Copy, from the listing, every line in which the string "Reply" is present.

Content starts

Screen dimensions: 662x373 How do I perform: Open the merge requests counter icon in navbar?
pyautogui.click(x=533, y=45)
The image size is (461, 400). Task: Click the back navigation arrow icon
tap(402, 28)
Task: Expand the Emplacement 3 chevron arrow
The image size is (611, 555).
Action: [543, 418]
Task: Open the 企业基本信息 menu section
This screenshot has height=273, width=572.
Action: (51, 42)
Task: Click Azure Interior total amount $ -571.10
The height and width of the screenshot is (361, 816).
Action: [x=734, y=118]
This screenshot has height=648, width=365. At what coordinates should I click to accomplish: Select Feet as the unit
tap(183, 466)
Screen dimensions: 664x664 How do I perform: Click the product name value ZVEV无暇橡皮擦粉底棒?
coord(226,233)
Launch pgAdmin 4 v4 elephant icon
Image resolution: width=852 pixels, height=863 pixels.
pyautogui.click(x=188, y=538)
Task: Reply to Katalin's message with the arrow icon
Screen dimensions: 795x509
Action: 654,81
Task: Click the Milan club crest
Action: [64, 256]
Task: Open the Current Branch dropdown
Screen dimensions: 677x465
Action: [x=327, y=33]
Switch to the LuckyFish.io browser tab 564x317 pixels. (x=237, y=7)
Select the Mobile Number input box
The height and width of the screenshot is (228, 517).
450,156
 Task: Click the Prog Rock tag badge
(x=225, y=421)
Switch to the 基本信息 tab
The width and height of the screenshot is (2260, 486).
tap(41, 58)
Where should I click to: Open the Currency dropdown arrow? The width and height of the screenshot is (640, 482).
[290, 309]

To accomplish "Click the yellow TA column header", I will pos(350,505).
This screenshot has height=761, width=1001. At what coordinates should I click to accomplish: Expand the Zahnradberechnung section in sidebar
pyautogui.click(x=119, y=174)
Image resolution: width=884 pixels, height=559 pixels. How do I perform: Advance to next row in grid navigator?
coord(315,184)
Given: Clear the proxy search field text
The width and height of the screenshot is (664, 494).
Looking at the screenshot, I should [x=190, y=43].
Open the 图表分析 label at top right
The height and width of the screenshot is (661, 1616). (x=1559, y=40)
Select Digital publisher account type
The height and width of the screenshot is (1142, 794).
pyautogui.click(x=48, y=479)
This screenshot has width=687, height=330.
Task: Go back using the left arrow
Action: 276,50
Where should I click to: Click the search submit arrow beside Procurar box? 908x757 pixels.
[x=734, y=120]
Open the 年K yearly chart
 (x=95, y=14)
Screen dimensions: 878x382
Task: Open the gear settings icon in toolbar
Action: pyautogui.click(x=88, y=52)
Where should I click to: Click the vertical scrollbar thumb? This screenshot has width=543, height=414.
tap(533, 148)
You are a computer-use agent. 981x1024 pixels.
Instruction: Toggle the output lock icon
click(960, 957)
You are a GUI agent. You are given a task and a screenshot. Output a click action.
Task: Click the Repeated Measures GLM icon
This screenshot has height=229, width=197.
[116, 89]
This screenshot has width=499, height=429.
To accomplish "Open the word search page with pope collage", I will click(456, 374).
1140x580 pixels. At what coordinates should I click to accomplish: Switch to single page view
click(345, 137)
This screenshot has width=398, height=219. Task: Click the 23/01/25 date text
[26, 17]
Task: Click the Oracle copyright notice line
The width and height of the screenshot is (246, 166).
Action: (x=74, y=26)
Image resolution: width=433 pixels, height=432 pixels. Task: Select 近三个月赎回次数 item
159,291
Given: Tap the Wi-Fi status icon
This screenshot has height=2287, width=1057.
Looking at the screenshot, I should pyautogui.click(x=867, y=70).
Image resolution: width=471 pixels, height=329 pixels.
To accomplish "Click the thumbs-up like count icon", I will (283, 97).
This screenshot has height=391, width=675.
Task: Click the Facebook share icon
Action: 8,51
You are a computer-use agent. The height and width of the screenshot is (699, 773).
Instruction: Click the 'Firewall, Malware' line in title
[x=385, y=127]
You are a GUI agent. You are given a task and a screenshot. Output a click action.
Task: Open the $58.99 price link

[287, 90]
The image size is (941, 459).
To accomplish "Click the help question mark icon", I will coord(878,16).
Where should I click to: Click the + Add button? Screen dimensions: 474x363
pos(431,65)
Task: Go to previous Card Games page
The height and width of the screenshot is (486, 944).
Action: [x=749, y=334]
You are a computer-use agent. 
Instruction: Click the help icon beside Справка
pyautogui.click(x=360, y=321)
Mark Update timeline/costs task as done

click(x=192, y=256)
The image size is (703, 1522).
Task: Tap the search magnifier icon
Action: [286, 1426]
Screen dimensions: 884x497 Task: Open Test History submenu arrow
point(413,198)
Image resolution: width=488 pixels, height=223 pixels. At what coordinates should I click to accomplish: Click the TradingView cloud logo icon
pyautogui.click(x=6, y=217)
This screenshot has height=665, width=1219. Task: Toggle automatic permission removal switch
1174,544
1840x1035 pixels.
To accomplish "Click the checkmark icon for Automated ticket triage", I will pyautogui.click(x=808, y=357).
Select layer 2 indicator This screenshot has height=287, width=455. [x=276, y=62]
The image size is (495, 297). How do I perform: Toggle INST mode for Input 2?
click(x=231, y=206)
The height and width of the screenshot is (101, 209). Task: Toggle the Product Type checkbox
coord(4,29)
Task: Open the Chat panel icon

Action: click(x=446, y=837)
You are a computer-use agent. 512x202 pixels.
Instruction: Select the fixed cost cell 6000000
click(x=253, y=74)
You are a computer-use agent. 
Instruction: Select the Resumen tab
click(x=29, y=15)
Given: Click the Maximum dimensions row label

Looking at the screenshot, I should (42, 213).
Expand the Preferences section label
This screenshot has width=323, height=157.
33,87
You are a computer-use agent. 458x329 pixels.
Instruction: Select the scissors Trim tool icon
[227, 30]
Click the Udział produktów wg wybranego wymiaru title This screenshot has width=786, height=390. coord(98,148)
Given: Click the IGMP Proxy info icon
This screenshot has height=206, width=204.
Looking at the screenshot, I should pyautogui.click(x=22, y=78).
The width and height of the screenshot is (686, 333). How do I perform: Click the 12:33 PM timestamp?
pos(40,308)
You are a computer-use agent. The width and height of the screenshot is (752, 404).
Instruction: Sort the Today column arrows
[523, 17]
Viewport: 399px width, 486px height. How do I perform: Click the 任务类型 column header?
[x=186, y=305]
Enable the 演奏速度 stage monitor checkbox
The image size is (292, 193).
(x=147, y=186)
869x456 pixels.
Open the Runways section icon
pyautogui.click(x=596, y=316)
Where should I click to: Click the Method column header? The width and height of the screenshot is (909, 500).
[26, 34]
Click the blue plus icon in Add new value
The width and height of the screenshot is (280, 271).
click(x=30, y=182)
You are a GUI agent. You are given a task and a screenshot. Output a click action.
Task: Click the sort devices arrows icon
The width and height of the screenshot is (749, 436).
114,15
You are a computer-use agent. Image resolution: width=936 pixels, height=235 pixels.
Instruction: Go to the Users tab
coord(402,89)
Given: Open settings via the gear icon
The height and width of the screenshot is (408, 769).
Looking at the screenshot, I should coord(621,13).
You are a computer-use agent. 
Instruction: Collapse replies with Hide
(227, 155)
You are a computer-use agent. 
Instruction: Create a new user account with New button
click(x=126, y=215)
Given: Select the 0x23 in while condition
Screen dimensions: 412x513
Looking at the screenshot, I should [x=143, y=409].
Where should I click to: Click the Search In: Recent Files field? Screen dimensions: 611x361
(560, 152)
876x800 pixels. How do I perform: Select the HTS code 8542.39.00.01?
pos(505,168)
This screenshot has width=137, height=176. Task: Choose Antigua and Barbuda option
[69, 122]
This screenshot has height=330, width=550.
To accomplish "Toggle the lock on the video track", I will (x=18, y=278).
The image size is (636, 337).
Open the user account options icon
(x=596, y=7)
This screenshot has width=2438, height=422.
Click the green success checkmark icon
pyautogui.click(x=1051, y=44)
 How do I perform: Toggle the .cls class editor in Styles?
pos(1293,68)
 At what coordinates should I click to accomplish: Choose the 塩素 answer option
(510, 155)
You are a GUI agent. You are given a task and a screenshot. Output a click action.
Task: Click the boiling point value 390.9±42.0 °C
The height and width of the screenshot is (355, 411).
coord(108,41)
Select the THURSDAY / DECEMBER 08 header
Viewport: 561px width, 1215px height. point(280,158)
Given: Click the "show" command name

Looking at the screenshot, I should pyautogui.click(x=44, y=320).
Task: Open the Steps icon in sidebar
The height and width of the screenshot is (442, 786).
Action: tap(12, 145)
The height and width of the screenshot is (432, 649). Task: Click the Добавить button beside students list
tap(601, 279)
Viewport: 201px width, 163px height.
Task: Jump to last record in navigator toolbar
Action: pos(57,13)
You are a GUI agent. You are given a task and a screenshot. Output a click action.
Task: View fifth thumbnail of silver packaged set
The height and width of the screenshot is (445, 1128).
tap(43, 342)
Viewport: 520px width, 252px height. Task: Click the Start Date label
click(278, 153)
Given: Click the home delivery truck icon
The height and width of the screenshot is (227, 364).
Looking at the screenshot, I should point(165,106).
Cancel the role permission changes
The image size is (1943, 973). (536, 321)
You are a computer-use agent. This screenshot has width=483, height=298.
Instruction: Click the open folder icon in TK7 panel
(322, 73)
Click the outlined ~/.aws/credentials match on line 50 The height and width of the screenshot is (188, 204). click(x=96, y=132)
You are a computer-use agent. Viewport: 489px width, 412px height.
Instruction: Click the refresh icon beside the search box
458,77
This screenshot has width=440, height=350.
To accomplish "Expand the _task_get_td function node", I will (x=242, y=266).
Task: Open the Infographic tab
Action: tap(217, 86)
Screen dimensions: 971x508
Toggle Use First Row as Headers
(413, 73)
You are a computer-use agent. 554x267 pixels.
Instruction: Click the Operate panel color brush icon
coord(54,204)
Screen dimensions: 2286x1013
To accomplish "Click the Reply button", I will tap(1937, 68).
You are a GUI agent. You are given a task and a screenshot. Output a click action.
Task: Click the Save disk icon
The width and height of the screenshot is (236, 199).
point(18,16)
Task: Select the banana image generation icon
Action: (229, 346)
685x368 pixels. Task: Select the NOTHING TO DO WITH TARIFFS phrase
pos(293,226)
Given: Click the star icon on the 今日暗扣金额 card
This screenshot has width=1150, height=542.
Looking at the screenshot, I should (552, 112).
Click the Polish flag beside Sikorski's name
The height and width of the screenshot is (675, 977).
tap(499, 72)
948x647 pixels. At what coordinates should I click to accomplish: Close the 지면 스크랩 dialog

Content ends

EXERCISE ANSWER:
Task: Reply to Katalin's message with the arrow icon
To accomplish "Click the Reply button", I will tap(1937, 68).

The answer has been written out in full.